Altered IGF-I activity and accelerated bone elongation in growth plates precede excess weight gain in a mouse model of juvenile obesity.

Abstract

Nearly one-third of children in the United States are overweight or obese by their preteens. Tall stature and accelerated bone elongation are characteristic features of childhood obesity, which cooccur with conditions such as limb bowing, slipped epiphyses, and fractures. Children with obesity paradoxically have normal circulating IGF-I, the major growth-stimulating hormone. Here, we describe and validate a mouse model of excess dietary fat to examine mechanisms of growth acceleration in obesity. We used in vivo multiphoton imaging and immunostaining to test the hypothesis that high-fat diet increases IGF-I activity and alters growth plate structure before the onset of obesity. We tracked bone and body growth in male and female C57BL/6 mice (n = 114) on high-fat (60% kcal fat) or control (10% kcal fat) diets from weaning (3 wk) to skeletal maturity (12 wk). Tibial and tail elongation rates increased after brief (1-2 wk) high-fat diet exposure without altering serum IGF-I. Femoral bone density and growth plate size were increased, but growth plates were disorganized in not-yet-obese high-fat diet mice. Multiphoton imaging revealed more IGF-I in the vasculature surrounding growth plates of high-fat diet mice and increased uptake when vascular levels peaked. High-fat diet growth plates had more activated IGF-I receptors and fewer inhibitory binding proteins, suggesting increased IGF-I bioavailability in growth plates.
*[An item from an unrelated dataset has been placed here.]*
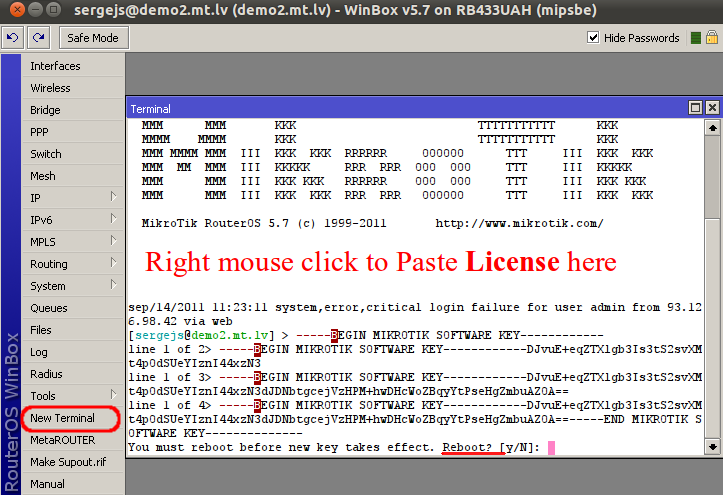This screenshot has width=723, height=495.
Task: Expand the System submenu
Action: [113, 286]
These results, which parallel pediatric growth patterns, highlight the fundamental role of diet in the earliest stages of developing obesity-related skeletal complications and validate the utility of the model for future studies aimed at determining mechanisms of diet-enhanced bone lengthening.NEW & NOTEWORTHY This paper validates a mouse model of linear growth acceleration in juvenile obesity. We demonstrate that high-fat diet induces rapid increases in bone elongation rate that precede excess weight gain and parallel pediatric growth. By imaging IGF-I delivery to growth plates in vivo, we reveal novel diet-induced changes in IGF-I uptake and activity. These results are important for understanding the sequelae of musculoskeletal complications that accompany advanced bone age and obesity in children.